[DOCUMENT SEGMENT]
Under the 2018 policy championed by Mayor Jean Stothert, most Omaha property owners who live along unimproved roads split with the city the cost of upgrading their unimproved street to city standards, which would have them made of concrete. The property owners pay 50%, and the city pays 50%. To redo a street to a nonstandard level — made of asphalt — the city pays 25% and the property owners pay 75%.

In areas where at least 15% of households are below the poverty level, and at least 50% of housing units are owner-occupied, the city pays 100% of the cost of improvement.

The unimproved streets policy is not for general street repair. It targets only streets that were never built to city standards in the first place and have badly deteriorated.

Homeowners in economically distressed areas now don't have to go through the same process that applies in other areas with unimproved roads. Previously, people in those areas had to apply with the city and petition their neighbors to create an improvement district.

But the city law department earlier this summer determined those procedural steps aren't necessary because the city is footing the entire bill.

Stothert said not a single person in a high-poverty area went through the process of creating an improvement district since the 2018 policy was created. She said it didn't make much sense to ask those homeowners to go through that process when the city pays for the repairs anyway.

"I just think it's a much fairer policy to do it (this) way," she said. The city has estimated that of Omaha's 5,000 lane miles, about 300 are unimproved streets, many of which have rough surfaces and are riddled with cracks, ruts and potholes. Such streets have long been a problem in portions of North and South Omaha and the Elkhorn and Westside areas.

It would cost about $300 million to repair them all with concrete. Stothert said in practice, the amount is lower because some homeowners opt for an asphalt overlay, which is cheaper.

A mile-stretch of concrete road costs about $1.5 million, Stothert said. A mile of asphalt is about $150,000.

The number of unimproved lane miles in the city hasn't substantially changed over the last two years, said Heather Tippey Pierce, general services division manager of the city's Public Works Department.

That's partly because each improvement project addresses about a one-block stretch of road, so even a handful of projects don't make a huge dent, she said. The city also has been working on projects that started before the 2018 policy went into effect.

But city officials expect the number of projects to trend upward as more unimproved roads are brought up to standard. In 2019, the first year of the new policy, only a handful of neighborhoods formed districts to trigger repairs. This year, the city received more than 40 applications.

"As folks talk to each other, and they see projects getting completed, they're going to say, 'Hey, how do I get this done?' " Tippey Pierce said.

A $200 million streets bond issue approved by Omaha voters in May is directing more money to unimproved roads. The bond issue will give the city $40 million a year over the next five years to address all of the city's aging streets.

[ASSIGNED TASK 1]
List every dollar amount that appears in the passage on Omaha's unimproved streets policy.
[ASSIGNED TASK 2]
Quote the passage on Omaha's unimproved streets policy word for word, starting with "The unimproved streets" and going on through "the repairs anyway.".

[INPUT DATA]
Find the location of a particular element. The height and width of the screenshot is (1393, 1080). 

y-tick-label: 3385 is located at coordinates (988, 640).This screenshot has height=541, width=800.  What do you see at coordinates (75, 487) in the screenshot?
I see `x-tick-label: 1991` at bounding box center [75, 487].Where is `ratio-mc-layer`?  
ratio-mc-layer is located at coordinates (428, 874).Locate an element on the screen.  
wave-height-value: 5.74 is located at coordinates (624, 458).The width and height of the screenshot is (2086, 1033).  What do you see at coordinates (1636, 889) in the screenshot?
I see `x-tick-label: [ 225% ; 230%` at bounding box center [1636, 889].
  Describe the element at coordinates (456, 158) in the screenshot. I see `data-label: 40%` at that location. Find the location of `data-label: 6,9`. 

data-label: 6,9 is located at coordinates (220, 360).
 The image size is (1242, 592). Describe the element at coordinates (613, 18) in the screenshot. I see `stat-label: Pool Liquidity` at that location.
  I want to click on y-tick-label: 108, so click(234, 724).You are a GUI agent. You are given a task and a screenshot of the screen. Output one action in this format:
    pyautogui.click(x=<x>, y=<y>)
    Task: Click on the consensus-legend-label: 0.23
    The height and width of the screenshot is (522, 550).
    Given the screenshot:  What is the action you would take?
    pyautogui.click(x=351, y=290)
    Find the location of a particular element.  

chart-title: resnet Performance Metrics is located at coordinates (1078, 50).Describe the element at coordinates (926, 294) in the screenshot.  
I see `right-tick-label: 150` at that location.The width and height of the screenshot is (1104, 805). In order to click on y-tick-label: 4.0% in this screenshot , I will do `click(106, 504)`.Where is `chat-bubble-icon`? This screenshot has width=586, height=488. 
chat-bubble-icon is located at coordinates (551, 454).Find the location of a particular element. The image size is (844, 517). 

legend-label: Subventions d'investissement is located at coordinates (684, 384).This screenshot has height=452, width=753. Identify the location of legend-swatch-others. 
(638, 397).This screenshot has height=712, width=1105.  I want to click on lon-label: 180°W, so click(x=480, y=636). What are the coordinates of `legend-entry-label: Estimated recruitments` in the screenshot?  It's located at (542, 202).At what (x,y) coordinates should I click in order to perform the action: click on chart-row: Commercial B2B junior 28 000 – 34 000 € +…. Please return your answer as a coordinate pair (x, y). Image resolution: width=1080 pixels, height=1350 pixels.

[RESPONSE 1]
$300 million
$1.5 million
$150,000
$200 million
$40 million

[RESPONSE 2]
The unimproved streets policy is not for general street repair. It targets only streets that were never built to city standards in the first place and have badly deteriorated.

Homeowners in economically distressed areas now don't have to go through the same process that applies in other areas with unimproved roads. Previously, people in those areas had to apply with the city and petition their neighbors to create an improvement district.

But the city law department earlier this summer determined those procedural steps aren't necessary because the city is footing the entire bill.

Stothert said not a single person in a high-poverty area went through the process of creating an improvement district since the 2018 policy was created. She said it didn't make much sense to ask those homeowners to go through that process when the city pays for the repairs anyway.